● Task details: Go to the line that contains "Click the due date field 2016-04-29", then write out that line and all that follow to the end of the listing, exactly and without pictures.

● Supplied records:
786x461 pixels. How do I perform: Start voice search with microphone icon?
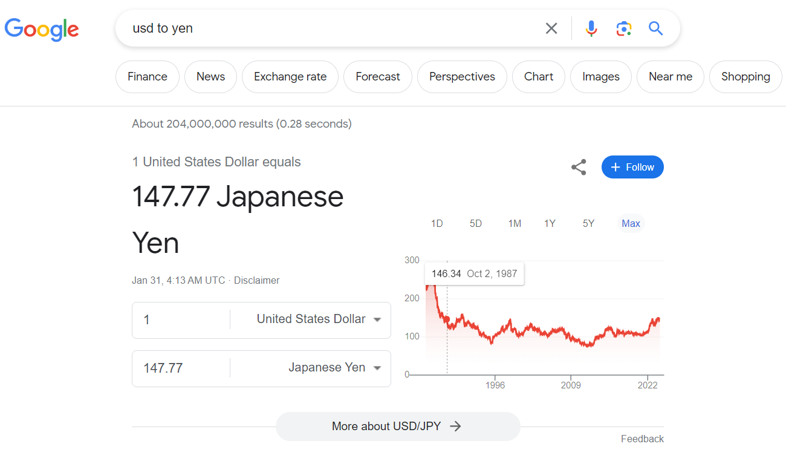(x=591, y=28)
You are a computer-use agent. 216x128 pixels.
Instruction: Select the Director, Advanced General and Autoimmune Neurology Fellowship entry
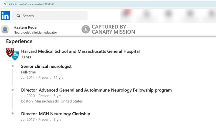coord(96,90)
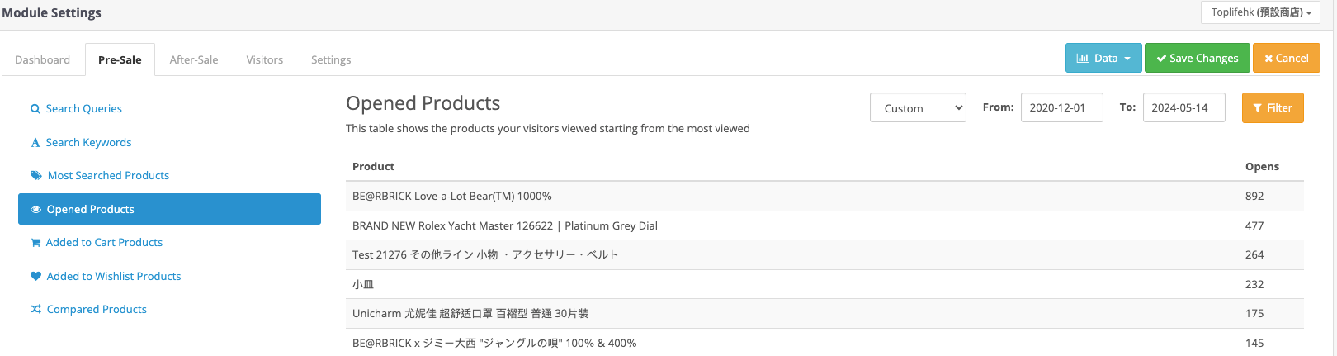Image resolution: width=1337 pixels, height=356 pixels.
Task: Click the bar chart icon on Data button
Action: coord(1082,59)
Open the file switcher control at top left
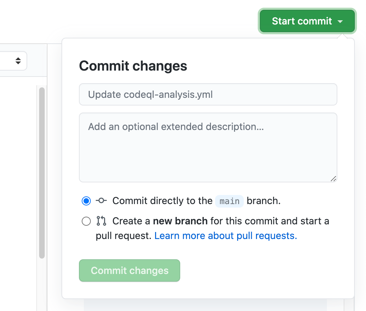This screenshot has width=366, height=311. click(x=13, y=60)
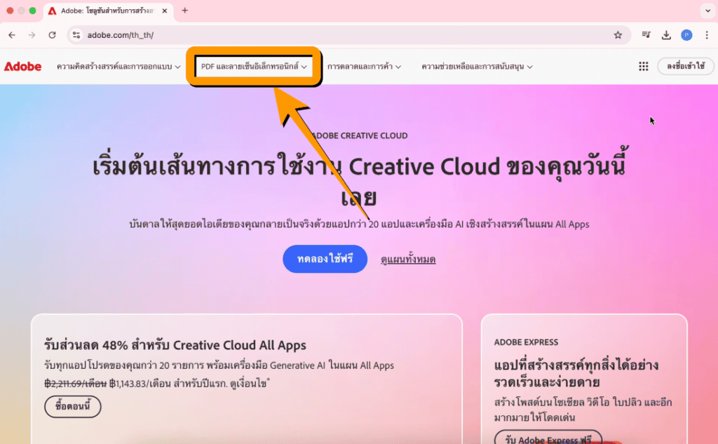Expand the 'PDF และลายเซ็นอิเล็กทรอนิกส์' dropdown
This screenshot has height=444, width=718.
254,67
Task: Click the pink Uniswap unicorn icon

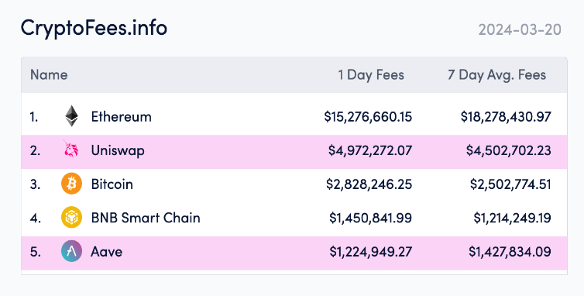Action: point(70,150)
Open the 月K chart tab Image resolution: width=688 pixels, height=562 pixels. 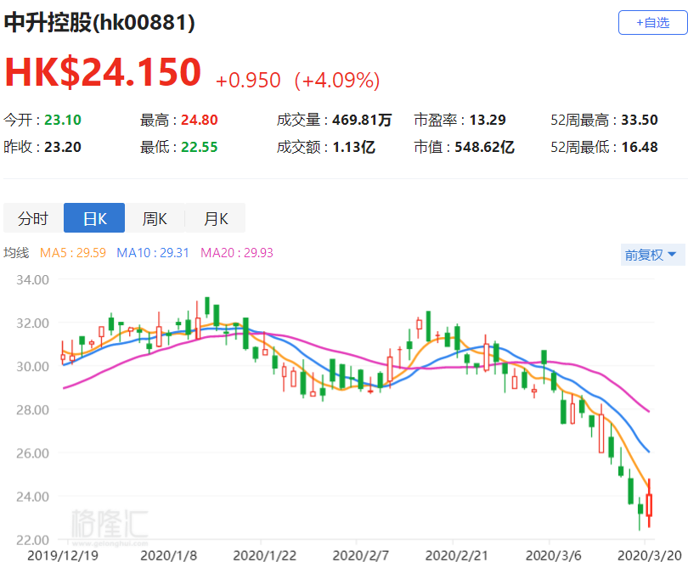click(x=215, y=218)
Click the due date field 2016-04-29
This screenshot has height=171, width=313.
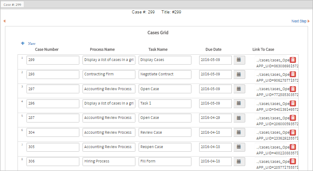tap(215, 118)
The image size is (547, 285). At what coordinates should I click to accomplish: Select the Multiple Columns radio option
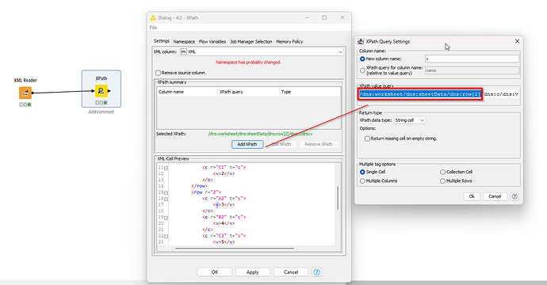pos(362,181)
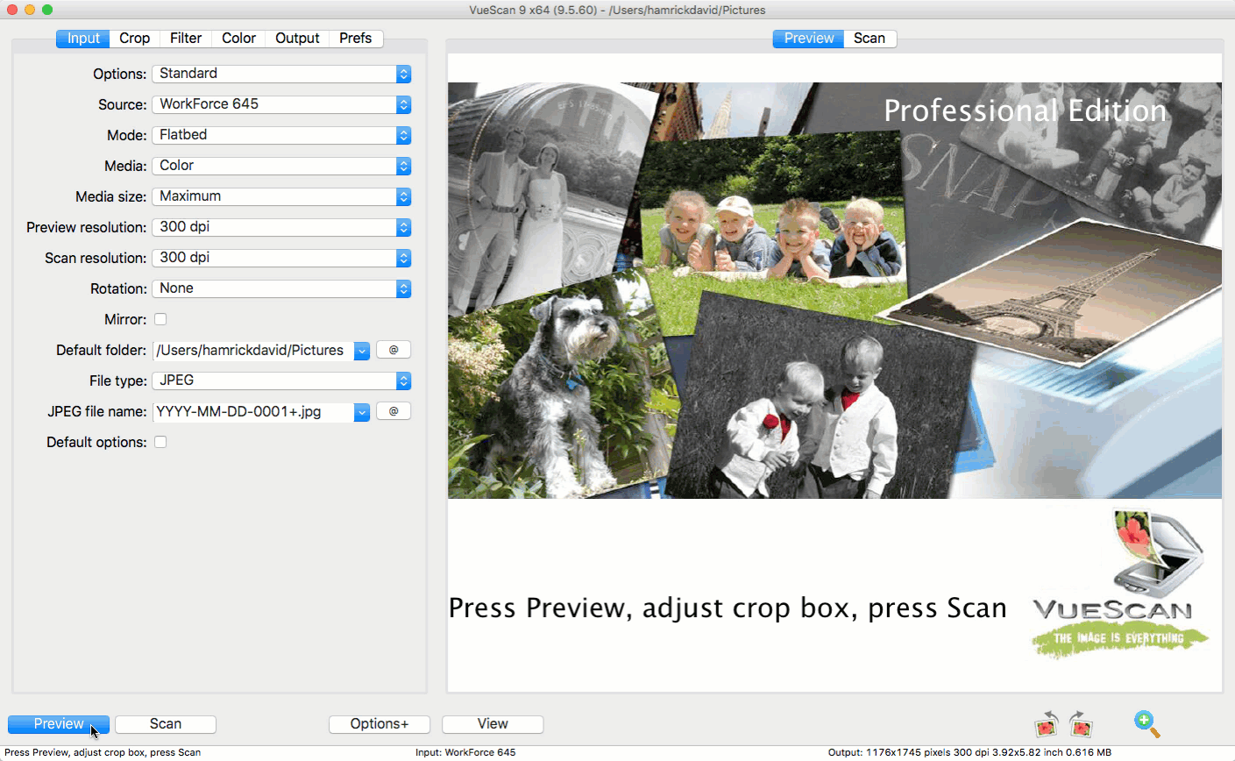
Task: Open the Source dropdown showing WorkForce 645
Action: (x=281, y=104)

● Exercise solution:
Click the due date field 2016-04-29
This screenshot has height=171, width=313.
tap(215, 118)
The image size is (547, 285). At what coordinates should I click to accomplish: Select the Multiple Columns radio option
pos(362,181)
Task: Open the Source dropdown showing WorkForce 645
Action: (x=281, y=104)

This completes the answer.